_Aim_: Retype, character for character, the part of the listing that opens with the line containing "Expand the PR" and closes with the line containing "(x=607, y=350)", both lines included.

[Data extracted from a collection]
>>>>>
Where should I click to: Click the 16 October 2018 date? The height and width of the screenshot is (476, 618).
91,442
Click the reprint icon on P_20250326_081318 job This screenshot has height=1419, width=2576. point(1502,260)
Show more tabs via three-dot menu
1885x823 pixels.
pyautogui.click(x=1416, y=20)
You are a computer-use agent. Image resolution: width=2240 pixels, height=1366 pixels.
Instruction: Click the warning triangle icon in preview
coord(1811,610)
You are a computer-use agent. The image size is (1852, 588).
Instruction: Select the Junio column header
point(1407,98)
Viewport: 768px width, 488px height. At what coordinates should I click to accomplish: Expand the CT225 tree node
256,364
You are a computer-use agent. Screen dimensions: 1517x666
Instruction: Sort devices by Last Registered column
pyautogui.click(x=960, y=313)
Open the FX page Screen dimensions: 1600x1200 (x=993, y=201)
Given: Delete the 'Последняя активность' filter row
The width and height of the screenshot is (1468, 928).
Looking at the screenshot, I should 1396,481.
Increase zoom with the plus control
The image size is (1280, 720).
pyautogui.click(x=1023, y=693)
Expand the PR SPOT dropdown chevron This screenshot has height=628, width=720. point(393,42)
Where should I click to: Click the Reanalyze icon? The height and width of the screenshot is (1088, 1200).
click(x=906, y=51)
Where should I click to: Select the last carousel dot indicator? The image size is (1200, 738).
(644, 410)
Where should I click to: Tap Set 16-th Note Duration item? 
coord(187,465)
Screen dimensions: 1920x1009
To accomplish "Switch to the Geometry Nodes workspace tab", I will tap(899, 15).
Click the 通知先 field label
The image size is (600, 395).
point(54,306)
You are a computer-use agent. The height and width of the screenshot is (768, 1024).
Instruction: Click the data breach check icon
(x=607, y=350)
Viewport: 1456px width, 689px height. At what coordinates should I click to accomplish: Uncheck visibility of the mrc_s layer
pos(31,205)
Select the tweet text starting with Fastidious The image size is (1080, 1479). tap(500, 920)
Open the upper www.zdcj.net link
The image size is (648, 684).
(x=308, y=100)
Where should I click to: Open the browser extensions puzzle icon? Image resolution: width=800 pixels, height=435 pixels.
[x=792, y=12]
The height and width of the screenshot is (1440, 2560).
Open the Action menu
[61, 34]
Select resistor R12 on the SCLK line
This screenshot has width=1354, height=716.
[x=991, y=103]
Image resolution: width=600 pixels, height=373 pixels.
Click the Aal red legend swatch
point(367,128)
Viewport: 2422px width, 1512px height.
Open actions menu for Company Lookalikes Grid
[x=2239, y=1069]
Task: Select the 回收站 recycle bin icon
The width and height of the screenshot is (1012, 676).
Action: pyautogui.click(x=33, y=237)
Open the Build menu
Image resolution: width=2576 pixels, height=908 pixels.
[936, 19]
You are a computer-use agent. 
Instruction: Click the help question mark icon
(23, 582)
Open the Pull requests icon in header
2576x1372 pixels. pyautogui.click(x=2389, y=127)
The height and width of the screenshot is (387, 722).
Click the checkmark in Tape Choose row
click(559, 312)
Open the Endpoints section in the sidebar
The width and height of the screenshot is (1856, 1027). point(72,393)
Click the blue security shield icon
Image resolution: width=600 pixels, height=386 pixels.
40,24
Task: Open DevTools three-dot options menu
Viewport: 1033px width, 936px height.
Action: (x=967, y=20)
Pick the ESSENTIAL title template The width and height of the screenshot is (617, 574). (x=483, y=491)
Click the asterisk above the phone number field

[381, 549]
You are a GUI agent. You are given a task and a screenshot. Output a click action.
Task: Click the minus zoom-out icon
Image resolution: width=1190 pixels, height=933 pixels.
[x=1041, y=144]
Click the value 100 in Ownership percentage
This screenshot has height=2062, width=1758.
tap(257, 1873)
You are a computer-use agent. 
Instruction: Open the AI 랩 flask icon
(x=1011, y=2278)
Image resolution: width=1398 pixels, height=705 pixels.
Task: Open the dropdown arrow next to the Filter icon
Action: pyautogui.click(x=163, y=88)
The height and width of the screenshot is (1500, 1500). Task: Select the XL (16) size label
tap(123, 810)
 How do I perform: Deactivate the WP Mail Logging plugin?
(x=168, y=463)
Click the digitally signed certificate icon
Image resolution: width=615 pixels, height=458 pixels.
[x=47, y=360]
<<<<<
_Exercise output_:
Expand the PR SPOT dropdown chevron This screenshot has height=628, width=720. point(393,42)
Where should I click to: Click the Reanalyze icon? The height and width of the screenshot is (1088, 1200).
click(x=906, y=51)
Where should I click to: Select the last carousel dot indicator? The image size is (1200, 738).
(644, 410)
Where should I click to: Tap Set 16-th Note Duration item? 
coord(187,465)
Screen dimensions: 1920x1009
To accomplish "Switch to the Geometry Nodes workspace tab", I will tap(899, 15).
Click the 通知先 field label
The image size is (600, 395).
point(54,306)
You are a computer-use agent. The height and width of the screenshot is (768, 1024).
Instruction: Click the data breach check icon
(x=607, y=350)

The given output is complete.